Exercise input START

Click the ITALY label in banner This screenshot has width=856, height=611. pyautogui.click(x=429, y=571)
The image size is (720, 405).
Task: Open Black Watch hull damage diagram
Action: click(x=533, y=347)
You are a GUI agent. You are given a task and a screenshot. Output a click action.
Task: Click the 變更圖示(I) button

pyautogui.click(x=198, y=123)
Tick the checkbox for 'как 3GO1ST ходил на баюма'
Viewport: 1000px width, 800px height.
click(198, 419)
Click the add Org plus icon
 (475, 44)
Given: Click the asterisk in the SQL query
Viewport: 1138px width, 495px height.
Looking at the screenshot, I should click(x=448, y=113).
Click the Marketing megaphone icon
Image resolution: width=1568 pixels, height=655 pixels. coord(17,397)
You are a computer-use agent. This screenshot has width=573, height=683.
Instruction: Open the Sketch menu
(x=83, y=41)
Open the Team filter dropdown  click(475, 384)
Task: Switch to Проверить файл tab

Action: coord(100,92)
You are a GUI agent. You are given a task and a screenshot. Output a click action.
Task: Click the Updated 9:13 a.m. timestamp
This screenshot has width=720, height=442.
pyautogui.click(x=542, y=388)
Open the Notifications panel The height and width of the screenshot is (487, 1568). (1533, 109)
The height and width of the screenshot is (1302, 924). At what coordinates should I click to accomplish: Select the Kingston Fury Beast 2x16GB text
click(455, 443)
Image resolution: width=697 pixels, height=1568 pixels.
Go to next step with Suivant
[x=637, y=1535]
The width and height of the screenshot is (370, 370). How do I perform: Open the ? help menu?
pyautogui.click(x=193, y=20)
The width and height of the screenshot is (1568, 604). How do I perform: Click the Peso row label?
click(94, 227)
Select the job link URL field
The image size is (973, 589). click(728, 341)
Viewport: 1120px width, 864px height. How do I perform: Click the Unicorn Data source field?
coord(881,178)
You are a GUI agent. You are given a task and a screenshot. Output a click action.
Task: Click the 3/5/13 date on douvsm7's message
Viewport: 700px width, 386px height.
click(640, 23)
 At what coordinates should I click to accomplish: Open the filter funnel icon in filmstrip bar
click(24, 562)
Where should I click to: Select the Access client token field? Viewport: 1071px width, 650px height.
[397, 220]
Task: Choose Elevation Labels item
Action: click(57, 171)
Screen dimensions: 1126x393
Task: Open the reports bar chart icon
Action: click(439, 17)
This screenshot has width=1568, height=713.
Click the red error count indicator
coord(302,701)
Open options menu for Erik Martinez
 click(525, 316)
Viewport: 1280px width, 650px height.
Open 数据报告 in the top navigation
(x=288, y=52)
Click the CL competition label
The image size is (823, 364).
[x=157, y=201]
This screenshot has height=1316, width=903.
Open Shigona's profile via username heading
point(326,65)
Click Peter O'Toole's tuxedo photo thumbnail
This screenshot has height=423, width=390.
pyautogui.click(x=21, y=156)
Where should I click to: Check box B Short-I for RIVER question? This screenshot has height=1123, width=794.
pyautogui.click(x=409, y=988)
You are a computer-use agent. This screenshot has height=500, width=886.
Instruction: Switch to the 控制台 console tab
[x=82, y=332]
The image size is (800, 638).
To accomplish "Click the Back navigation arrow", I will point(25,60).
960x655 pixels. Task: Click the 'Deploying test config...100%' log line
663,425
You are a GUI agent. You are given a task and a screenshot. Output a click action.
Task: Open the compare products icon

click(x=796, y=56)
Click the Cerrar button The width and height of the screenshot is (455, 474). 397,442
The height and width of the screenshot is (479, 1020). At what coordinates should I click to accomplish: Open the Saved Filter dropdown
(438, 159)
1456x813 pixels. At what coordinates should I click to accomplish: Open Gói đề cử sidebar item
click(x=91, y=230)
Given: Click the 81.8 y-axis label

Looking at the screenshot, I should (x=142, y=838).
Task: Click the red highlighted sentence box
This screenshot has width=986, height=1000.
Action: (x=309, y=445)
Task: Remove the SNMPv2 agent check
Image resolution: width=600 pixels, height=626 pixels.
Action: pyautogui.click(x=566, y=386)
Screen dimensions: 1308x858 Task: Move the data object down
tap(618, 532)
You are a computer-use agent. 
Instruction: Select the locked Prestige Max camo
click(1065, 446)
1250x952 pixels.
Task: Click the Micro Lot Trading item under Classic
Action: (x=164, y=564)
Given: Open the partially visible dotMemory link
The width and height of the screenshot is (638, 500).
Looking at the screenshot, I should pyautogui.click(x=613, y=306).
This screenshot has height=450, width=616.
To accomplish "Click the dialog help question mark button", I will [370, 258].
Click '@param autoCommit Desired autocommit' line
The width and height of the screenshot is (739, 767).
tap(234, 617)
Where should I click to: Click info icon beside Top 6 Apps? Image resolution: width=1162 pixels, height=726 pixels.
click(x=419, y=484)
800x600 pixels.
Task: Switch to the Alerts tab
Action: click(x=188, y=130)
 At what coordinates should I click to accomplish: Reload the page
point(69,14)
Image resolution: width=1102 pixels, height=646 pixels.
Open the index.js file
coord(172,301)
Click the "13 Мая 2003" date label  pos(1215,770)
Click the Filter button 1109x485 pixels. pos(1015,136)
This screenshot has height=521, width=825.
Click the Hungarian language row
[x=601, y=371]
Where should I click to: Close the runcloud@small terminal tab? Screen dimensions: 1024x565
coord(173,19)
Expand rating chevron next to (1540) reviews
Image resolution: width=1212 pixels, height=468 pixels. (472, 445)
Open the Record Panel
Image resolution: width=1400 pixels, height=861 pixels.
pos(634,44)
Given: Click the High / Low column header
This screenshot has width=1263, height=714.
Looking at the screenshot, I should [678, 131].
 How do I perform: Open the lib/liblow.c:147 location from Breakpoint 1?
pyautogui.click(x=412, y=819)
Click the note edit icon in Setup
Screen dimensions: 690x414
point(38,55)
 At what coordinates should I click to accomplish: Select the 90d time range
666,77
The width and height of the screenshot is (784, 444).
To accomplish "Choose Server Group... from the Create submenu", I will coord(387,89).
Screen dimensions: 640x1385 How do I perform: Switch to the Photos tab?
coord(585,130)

Exercise input END

Return the entries above word for word.

- **Result of this exercise**
Click the ITALY label in banner This screenshot has width=856, height=611. pyautogui.click(x=429, y=571)
The image size is (720, 405).
Task: Open Black Watch hull damage diagram
Action: click(x=533, y=347)
You are a GUI agent. You are given a task and a screenshot. Output a click action.
Task: Click the 變更圖示(I) button

pyautogui.click(x=198, y=123)
Tick the checkbox for 'как 3GO1ST ходил на баюма'
Viewport: 1000px width, 800px height.
click(198, 419)
Click the add Org plus icon
 (475, 44)
Given: Click the asterisk in the SQL query
Viewport: 1138px width, 495px height.
Looking at the screenshot, I should click(x=448, y=113).
Click the Marketing megaphone icon
Image resolution: width=1568 pixels, height=655 pixels. coord(17,397)
You are a computer-use agent. This screenshot has width=573, height=683.
Instruction: Open the Sketch menu
(x=83, y=41)
Open the Team filter dropdown  click(475, 384)
Task: Switch to Проверить файл tab

Action: coord(100,92)
You are a GUI agent. You are given a task and a screenshot. Output a click action.
Task: Click the Updated 9:13 a.m. timestamp
This screenshot has width=720, height=442.
pyautogui.click(x=542, y=388)
Open the Notifications panel The height and width of the screenshot is (487, 1568). (1533, 109)
The height and width of the screenshot is (1302, 924). At what coordinates should I click to accomplish: Select the Kingston Fury Beast 2x16GB text
click(455, 443)
Image resolution: width=697 pixels, height=1568 pixels.
Go to next step with Suivant
[x=637, y=1535]
The width and height of the screenshot is (370, 370). How do I perform: Open the ? help menu?
pyautogui.click(x=193, y=20)
The width and height of the screenshot is (1568, 604). How do I perform: Click the Peso row label?
click(94, 227)
Select the job link URL field
The image size is (973, 589). click(728, 341)
Viewport: 1120px width, 864px height. How do I perform: Click the Unicorn Data source field?
coord(881,178)
You are a GUI agent. You are given a task and a screenshot. Output a click action.
Task: Click the 3/5/13 date on douvsm7's message
Viewport: 700px width, 386px height.
click(640, 23)
 At what coordinates should I click to accomplish: Open the filter funnel icon in filmstrip bar
click(24, 562)
Where should I click to: Select the Access client token field? Viewport: 1071px width, 650px height.
[397, 220]
Task: Choose Elevation Labels item
Action: click(57, 171)
Screen dimensions: 1126x393
Task: Open the reports bar chart icon
Action: click(439, 17)
This screenshot has width=1568, height=713.
Click the red error count indicator
coord(302,701)
Open options menu for Erik Martinez
 click(525, 316)
Viewport: 1280px width, 650px height.
Open 数据报告 in the top navigation
(x=288, y=52)
Click the CL competition label
The image size is (823, 364).
[x=157, y=201]
This screenshot has height=1316, width=903.
Open Shigona's profile via username heading
point(326,65)
Click Peter O'Toole's tuxedo photo thumbnail
This screenshot has height=423, width=390.
pyautogui.click(x=21, y=156)
Where should I click to: Check box B Short-I for RIVER question? This screenshot has height=1123, width=794.
pyautogui.click(x=409, y=988)
You are a computer-use agent. This screenshot has height=500, width=886.
Instruction: Switch to the 控制台 console tab
[x=82, y=332]
The image size is (800, 638).
To accomplish "Click the Back navigation arrow", I will point(25,60).
960x655 pixels. Task: Click the 'Deploying test config...100%' log line
663,425
You are a GUI agent. You are given a task and a screenshot. Output a click action.
Task: Open the compare products icon

click(x=796, y=56)
Click the Cerrar button The width and height of the screenshot is (455, 474). 397,442
The height and width of the screenshot is (479, 1020). At what coordinates should I click to accomplish: Open the Saved Filter dropdown
(438, 159)
1456x813 pixels. At what coordinates should I click to accomplish: Open Gói đề cử sidebar item
click(x=91, y=230)
Given: Click the 81.8 y-axis label

Looking at the screenshot, I should (x=142, y=838).
Task: Click the red highlighted sentence box
This screenshot has width=986, height=1000.
Action: (x=309, y=445)
Task: Remove the SNMPv2 agent check
Image resolution: width=600 pixels, height=626 pixels.
Action: pyautogui.click(x=566, y=386)
Screen dimensions: 1308x858 Task: Move the data object down
tap(618, 532)
You are a computer-use agent. 
Instruction: Select the locked Prestige Max camo
click(1065, 446)
1250x952 pixels.
Task: Click the Micro Lot Trading item under Classic
Action: (x=164, y=564)
Given: Open the partially visible dotMemory link
The width and height of the screenshot is (638, 500).
Looking at the screenshot, I should pyautogui.click(x=613, y=306).
This screenshot has height=450, width=616.
To accomplish "Click the dialog help question mark button", I will [370, 258].
Click '@param autoCommit Desired autocommit' line
The width and height of the screenshot is (739, 767).
tap(234, 617)
Where should I click to: Click info icon beside Top 6 Apps? Image resolution: width=1162 pixels, height=726 pixels.
click(x=419, y=484)
800x600 pixels.
Task: Switch to the Alerts tab
Action: click(x=188, y=130)
 At what coordinates should I click to accomplish: Reload the page
point(69,14)
Image resolution: width=1102 pixels, height=646 pixels.
Open the index.js file
coord(172,301)
Click the "13 Мая 2003" date label  pos(1215,770)
Click the Filter button 1109x485 pixels. pos(1015,136)
This screenshot has height=521, width=825.
Click the Hungarian language row
[x=601, y=371]
Where should I click to: Close the runcloud@small terminal tab? Screen dimensions: 1024x565
coord(173,19)
Expand rating chevron next to (1540) reviews
Image resolution: width=1212 pixels, height=468 pixels. (472, 445)
Open the Record Panel
Image resolution: width=1400 pixels, height=861 pixels.
pos(634,44)
Given: Click the High / Low column header
This screenshot has width=1263, height=714.
Looking at the screenshot, I should [678, 131].
 How do I perform: Open the lib/liblow.c:147 location from Breakpoint 1?
pyautogui.click(x=412, y=819)
Click the note edit icon in Setup
Screen dimensions: 690x414
point(38,55)
 At what coordinates should I click to accomplish: Select the 90d time range
666,77
The width and height of the screenshot is (784, 444).
To accomplish "Choose Server Group... from the Create submenu", I will coord(387,89).
Screen dimensions: 640x1385 How do I perform: Switch to the Photos tab?
coord(585,130)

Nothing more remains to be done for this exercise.